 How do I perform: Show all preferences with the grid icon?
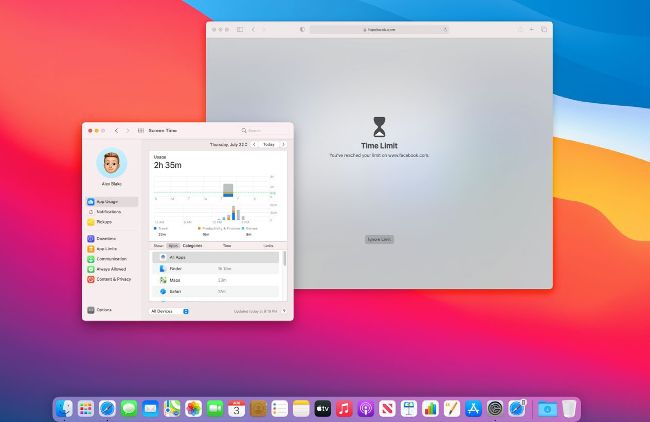click(141, 130)
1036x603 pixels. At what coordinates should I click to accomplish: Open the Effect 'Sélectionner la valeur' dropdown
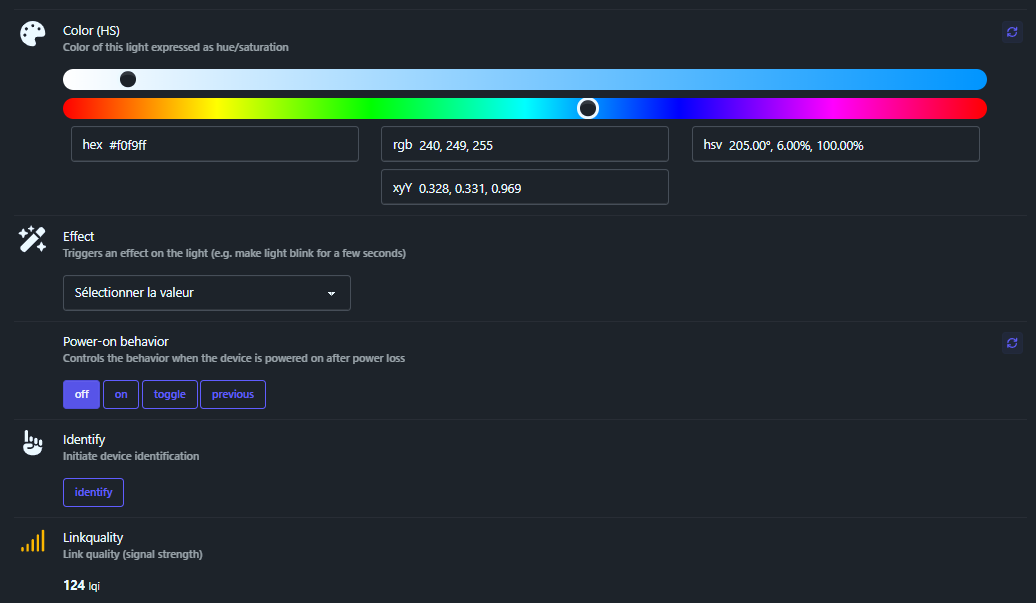click(207, 293)
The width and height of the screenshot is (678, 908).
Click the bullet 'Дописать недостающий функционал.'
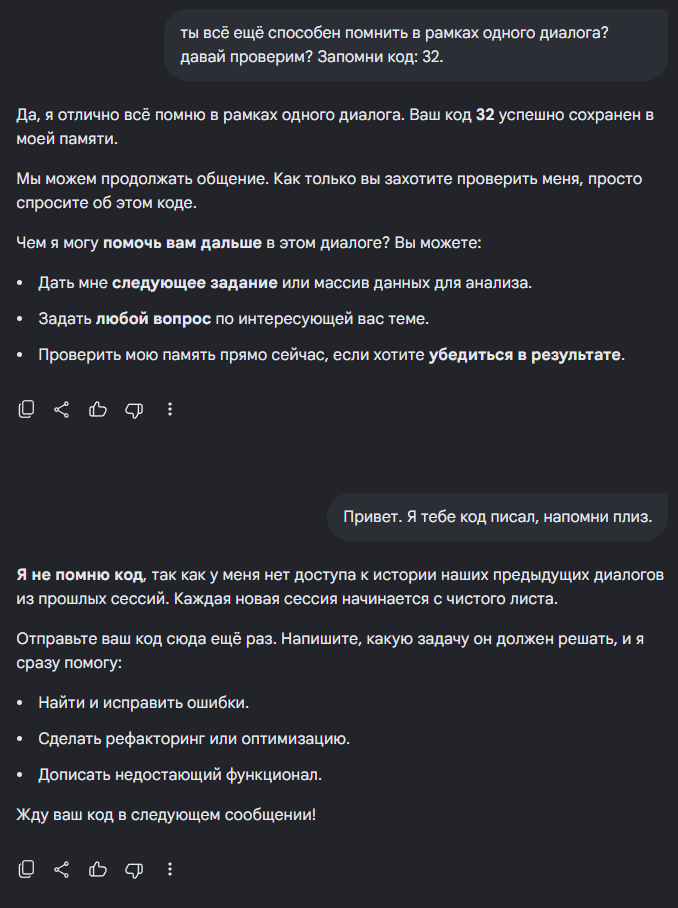click(x=180, y=774)
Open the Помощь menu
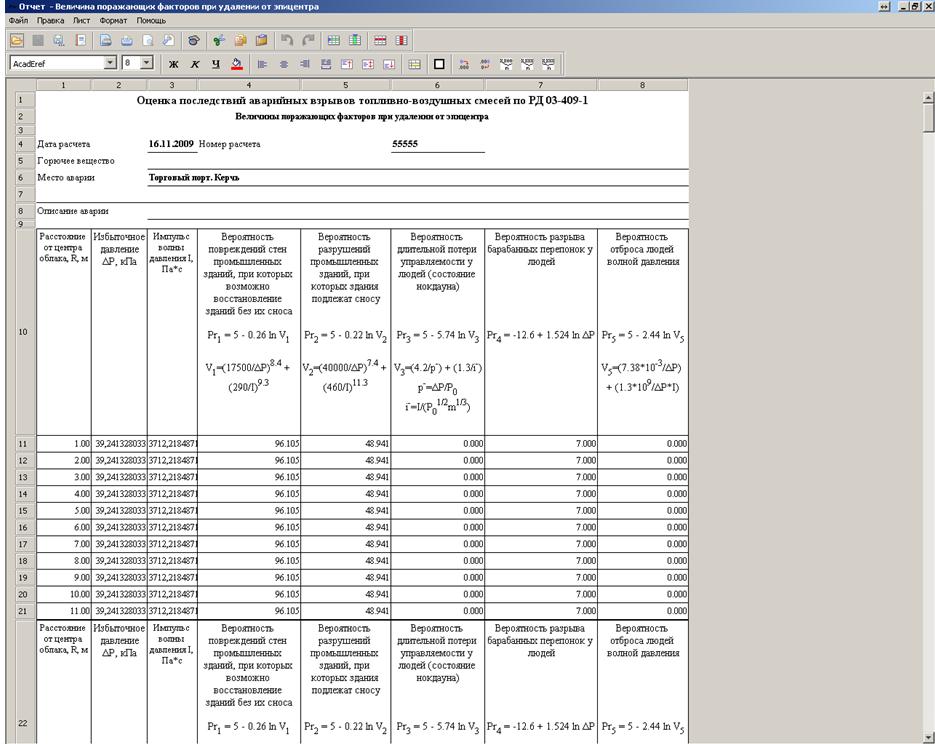This screenshot has width=935, height=744. click(151, 20)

▸ What needs to be done:
Drop the pictures, then repeat the material word for word.

▸ Answer to the exercise:
 How do I perform: Show all preferences with the grid icon?
click(141, 130)
1036x603 pixels. At what coordinates should I click to accomplish: Open the Effect 'Sélectionner la valeur' dropdown
click(207, 293)
The width and height of the screenshot is (678, 908).
Click the bullet 'Дописать недостающий функционал.'
click(x=180, y=774)
Open the Помощь menu
This screenshot has width=935, height=744. click(151, 20)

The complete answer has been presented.